How the NFL's Rooney Rule failed minority coaches
The NFL's Rooney Rule, which requires teams to interview minority candidates for head coaching jobs, was embraced far outside the league after being instituted in 2003.
Why it matters: The rule is frequently criticized as a sham, and a lawsuit filed against the NFL on Tuesday by former Dolphins head coach Brian Flores says the same — with explosive details to bolster the claim.
Details: Flores, who is Black, was interviewed for the Giants' head coaching job after the team decided to hire a white candidate (also named Brian), the suit alleges, citing texts from Bill Belichick.
- When Flores showed up to interview for the Broncos job in 2019, he claims John Elway, the team's general manager, was hungover and didn't seem serious about the process.
- The NFL, Dolphins and Broncos denied Flores' claims, and the Giants say Flores was in the running for the job "until the eleventh hour."
What he's saying: "I think we are at a fork in the road," said Flores, the son of Honduran immigrants. "We are either going to keep it the way it is or ... [change] the hearts and minds of those who make [hiring] decisions."
By the numbers: Roughly three out of four NFL players are non-white, but just three active head coaches are people of color: Mike Tomlin, Ron Rivera and Robert Saleh.
- Only once in NFL history has a team replaced a Black head coach with another Black man: Jim Caldwell succeeded Tony Dungy in Indianapolis when he retired in 2009.
- The NFL has zero Black owners and just two owners of color, one of whom is a co-owner with her husband.
The big picture: The Rooney Rule was adopted by big, well-known companies like Facebook and Amazon.
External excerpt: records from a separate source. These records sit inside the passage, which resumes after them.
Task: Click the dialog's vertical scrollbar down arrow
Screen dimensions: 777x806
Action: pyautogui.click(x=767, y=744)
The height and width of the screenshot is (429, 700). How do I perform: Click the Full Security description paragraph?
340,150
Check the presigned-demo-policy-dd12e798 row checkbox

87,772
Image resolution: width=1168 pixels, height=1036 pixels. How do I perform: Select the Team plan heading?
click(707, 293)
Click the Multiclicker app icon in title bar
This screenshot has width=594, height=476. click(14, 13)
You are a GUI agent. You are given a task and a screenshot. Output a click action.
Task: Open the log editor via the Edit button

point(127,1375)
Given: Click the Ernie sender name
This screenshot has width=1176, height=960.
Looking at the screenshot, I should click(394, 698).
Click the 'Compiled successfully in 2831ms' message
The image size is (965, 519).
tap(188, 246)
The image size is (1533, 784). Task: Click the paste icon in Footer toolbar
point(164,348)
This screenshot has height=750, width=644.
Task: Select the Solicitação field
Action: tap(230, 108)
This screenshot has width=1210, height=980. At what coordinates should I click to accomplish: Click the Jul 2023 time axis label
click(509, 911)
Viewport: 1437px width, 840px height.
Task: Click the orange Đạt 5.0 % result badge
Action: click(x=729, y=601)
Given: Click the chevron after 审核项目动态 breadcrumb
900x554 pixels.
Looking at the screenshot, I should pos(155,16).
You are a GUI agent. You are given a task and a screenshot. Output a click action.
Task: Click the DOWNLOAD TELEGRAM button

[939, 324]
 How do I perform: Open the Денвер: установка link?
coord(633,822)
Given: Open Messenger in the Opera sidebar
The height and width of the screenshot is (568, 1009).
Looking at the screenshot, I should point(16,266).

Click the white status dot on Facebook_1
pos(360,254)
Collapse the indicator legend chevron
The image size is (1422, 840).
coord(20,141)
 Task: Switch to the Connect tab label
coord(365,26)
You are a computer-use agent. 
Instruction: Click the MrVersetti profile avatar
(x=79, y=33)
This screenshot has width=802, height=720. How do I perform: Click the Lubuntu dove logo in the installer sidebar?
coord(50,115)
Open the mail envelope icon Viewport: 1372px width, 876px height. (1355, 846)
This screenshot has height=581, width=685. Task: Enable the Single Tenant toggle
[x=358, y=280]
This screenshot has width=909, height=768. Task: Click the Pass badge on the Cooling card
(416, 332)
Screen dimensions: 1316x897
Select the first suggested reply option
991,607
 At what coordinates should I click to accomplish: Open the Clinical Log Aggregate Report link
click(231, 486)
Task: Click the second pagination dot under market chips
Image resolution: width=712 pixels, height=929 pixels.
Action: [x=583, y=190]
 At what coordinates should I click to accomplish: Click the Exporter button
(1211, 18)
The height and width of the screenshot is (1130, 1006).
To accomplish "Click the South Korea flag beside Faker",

But there's no quick fix when it comes to diversity, and many have since embraced new practices that set more specific goals.
- "The Rooney Rule obviously didn't work, though people still use it as a rule of thumb," said Stefanie Johnson, a business professor whose 2016 research revealed that on its own the rule didn't translate into hiring women or men of color.
- The upper echelons of corporate America, like the NFL, also look remarkably white and male; there have been only 19 Black CEOs in the 67-year history of the Fortune 500.
Between the lines: In addition to changing how coaches are hired, Flores' lawsuit could also change how teams are bought and sold — and may even put a new one in play, Axios' Dan Primack notes.
- The lawsuit proposes ensuring diversity of ownership by "creating and funding a committee dedicated to sourcing Black investors to take majority ownership stakes in NFL teams."
- Flores' suit could be the catalyst that forces the league to relax its ownership rules, which contain more barriers to entry than any other major sports league.
What to watch: The Broncos are officially up for sale, and the Dolphins could be next if owner Stephen Ross is proven to have offered Flores extra cash to throw games, as the lawsuit alleges. Ross denies this.